Rewrite everything from the line containing "Frigolouro (203, 2359)" down to the end of the material, keeping each line's wording and offsetting every coordinate in the answers by adding 43 to both values.
Start of RECORDS TO USE
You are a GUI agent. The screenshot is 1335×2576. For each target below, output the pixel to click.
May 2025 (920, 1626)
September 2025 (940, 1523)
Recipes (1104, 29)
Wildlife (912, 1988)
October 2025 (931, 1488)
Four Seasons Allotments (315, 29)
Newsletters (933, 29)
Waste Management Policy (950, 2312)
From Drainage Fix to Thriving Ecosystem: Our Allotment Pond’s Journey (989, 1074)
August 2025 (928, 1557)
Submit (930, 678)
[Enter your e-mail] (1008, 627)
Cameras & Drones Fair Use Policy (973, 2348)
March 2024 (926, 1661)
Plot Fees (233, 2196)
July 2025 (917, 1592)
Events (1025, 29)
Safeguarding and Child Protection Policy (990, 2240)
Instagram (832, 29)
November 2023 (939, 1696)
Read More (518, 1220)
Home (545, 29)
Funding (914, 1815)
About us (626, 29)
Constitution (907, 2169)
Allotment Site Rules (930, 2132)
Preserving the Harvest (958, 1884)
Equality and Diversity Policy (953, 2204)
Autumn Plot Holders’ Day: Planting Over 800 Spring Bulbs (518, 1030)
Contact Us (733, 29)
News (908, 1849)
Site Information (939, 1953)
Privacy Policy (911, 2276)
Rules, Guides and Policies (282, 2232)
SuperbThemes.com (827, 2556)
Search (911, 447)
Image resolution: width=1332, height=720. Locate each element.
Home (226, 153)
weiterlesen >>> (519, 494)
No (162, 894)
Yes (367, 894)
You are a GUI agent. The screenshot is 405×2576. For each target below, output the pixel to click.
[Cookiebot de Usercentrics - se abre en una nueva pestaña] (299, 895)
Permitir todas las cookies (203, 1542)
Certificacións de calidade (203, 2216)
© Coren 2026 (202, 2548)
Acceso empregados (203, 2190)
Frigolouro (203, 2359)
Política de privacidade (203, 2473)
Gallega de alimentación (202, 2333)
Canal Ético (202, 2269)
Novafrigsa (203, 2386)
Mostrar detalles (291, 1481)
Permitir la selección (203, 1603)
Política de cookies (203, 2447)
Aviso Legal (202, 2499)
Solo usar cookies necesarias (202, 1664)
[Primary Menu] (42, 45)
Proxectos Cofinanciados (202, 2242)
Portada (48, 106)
End of RECORDS TO USE
**TASK RESULT**
Frigolouro (246, 2402)
Política de privacidade (246, 2516)
Gallega de alimentación (245, 2376)
Canal Ético (245, 2312)
Novafrigsa (246, 2429)
Mostrar detalles (334, 1524)
Permitir la selección (246, 1646)
Política de cookies (246, 2490)
Aviso Legal (245, 2542)
Solo usar cookies necesarias (245, 1707)
[Primary Menu] (85, 88)
Proxectos Cofinanciados (245, 2285)
Portada (91, 149)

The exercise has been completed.